We immediately ordered Lost On A Mountain in Maine, and as a family, found ourselves lost, tangled in the briars, starving, navigating, and hallucinating our way to what may have been nowhere, but fortunately for Donn, he was finally somewhere, and back home with his family.
We were, of all things, camping in the mountains when we neared the end of the book. We could not bring ourselves to begin to enjoy our trip until we were finished with the story. Perched on the edge of our seats, which happened to be a picnic table in the Tallulah Gorge State Park Camp Ground, we wept as Donn was finally rescued and reunited with his family.

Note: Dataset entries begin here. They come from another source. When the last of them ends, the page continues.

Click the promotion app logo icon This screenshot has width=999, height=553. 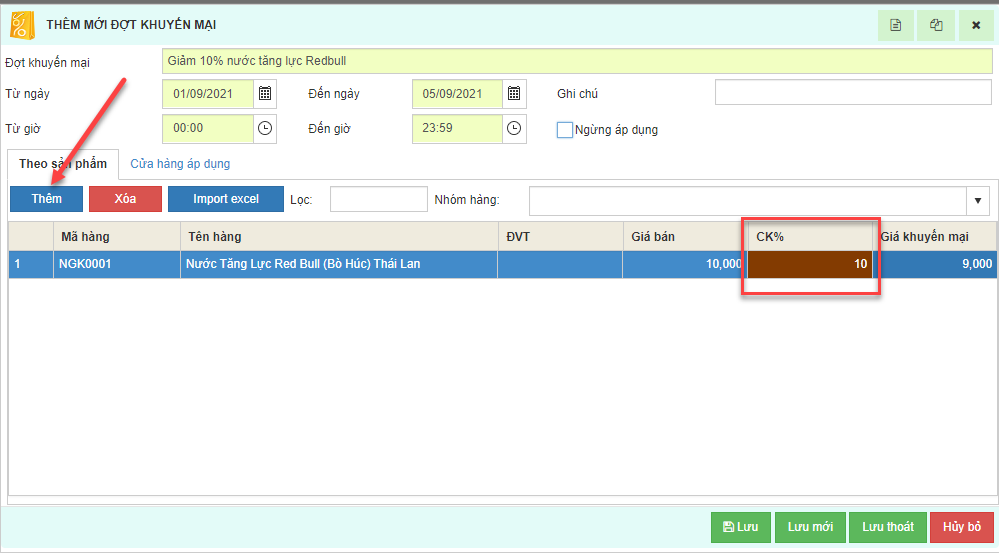point(22,24)
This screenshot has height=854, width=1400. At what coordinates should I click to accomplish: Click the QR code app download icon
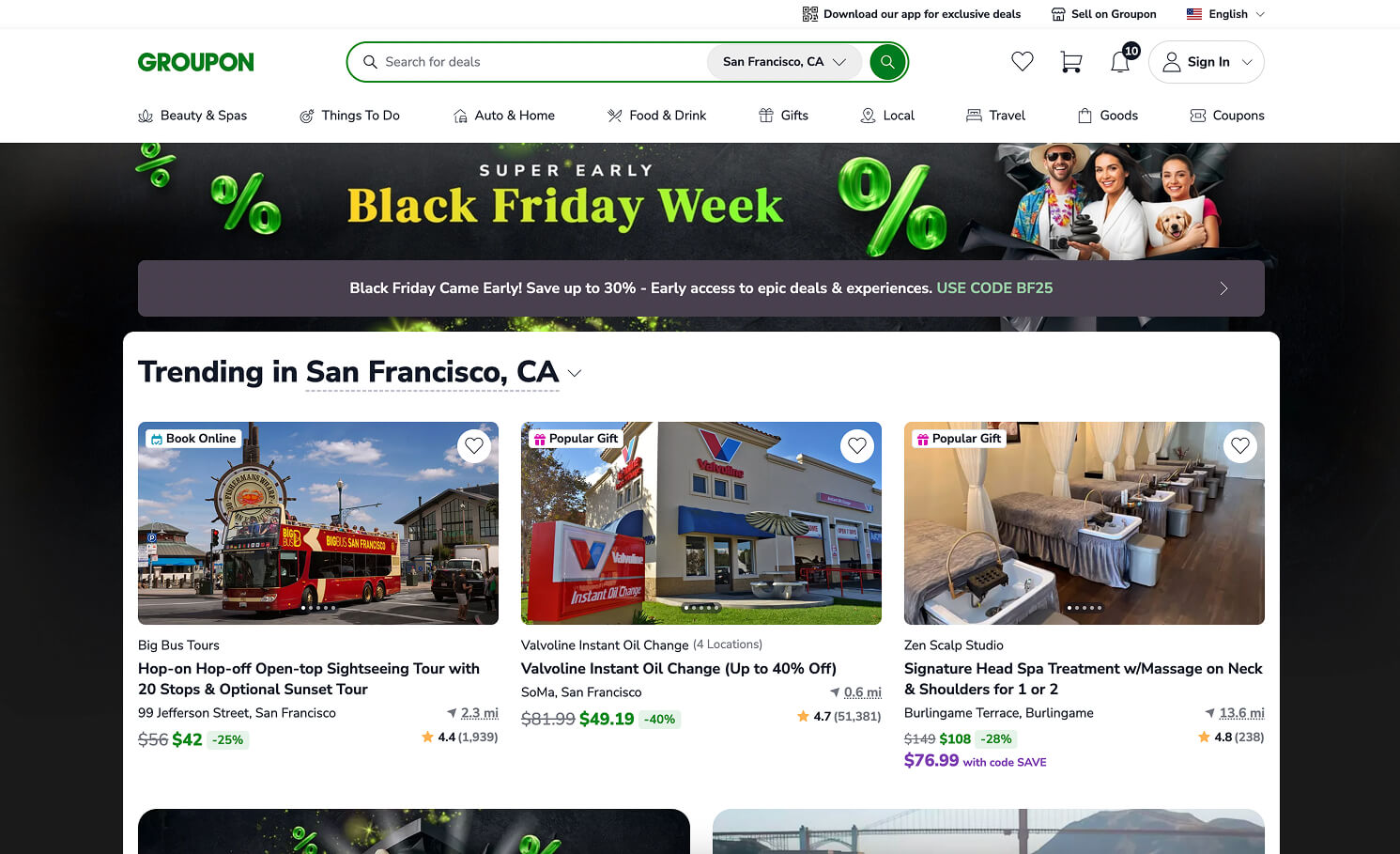coord(810,14)
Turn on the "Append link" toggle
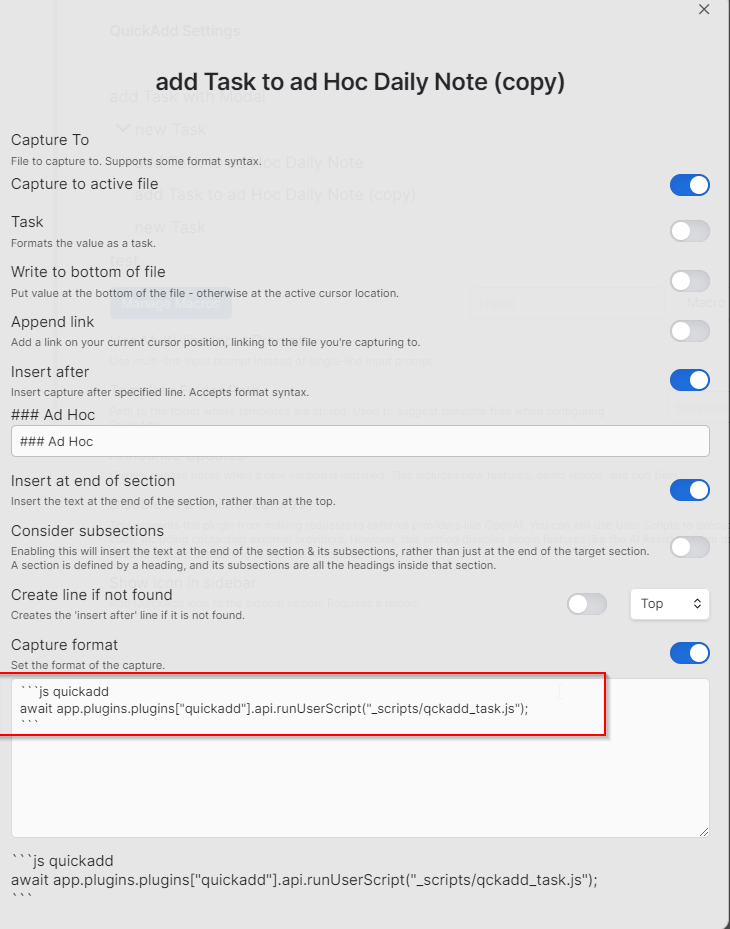This screenshot has width=730, height=929. (x=690, y=331)
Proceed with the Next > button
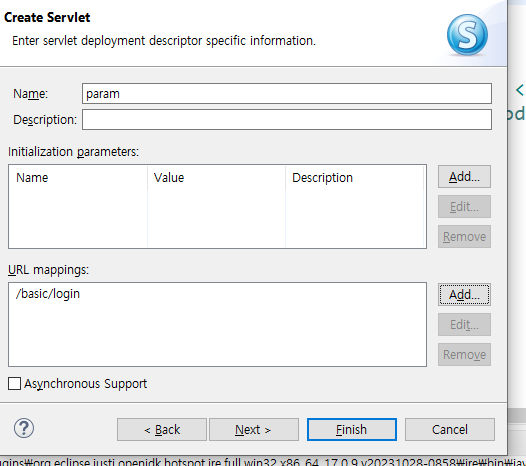 [x=254, y=429]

From tales of pioneers in the early 1900s to fictional dystopian societies, survival stories draw us in and hold us captive. They teach us more about ourselves than we may even want to know. They force the reader to cope with suffering, strength, weakness, problem solving, death, fortitude, and self-reliance – life.
With the protracted war in Ukraine and immense human suffering in Israel and Palestine, I find myself thinking through the idea of what children need to think with. What I need to think with? Whether or not adults, and especially adults in positions of authority, can see beyond a fixed set of possible solutions to crises around us, it is important to remind children that their capacity for discovery and growth is part of what changes our world.
Student responses to survival texts:
My Side of the Mountain by Jean George
- “The story is inspiring. It recounts different ways Sam did things to survive with pictures and descriptions. It shows how different our lives might be, but he was just a regular person like us.”
Diary of an Early American Boy by Eric Sloan
- “It’s the creative thinking that I want to apply to my life, especially because they are stories about someone my own age. I read about them, and they are doing things I feel like I could do, but I can try them in a safe situation.”
Little Britches by Ralph Moody
- “I can relate to a son trying to get along with his father and trying to be a man. It has normal everyday life, like learning to tell the truth: for example, when he steals a chocolate – it deals with what he did right and what he did wrong.”
Relevant Application and Readings
In middle school and high school classrooms, reading about resourceful children, children who learn and survive, sets the stage for space to write, sketch, and dialogue. As students find parallels in their own lives, they connect to the text and to each other. I challenge us all as educators to enter the process with our students. In My Side of the Mountain, Sam journals and sketches his daily experiences as he attempts to survive in the wilderness. How can I bring that to students?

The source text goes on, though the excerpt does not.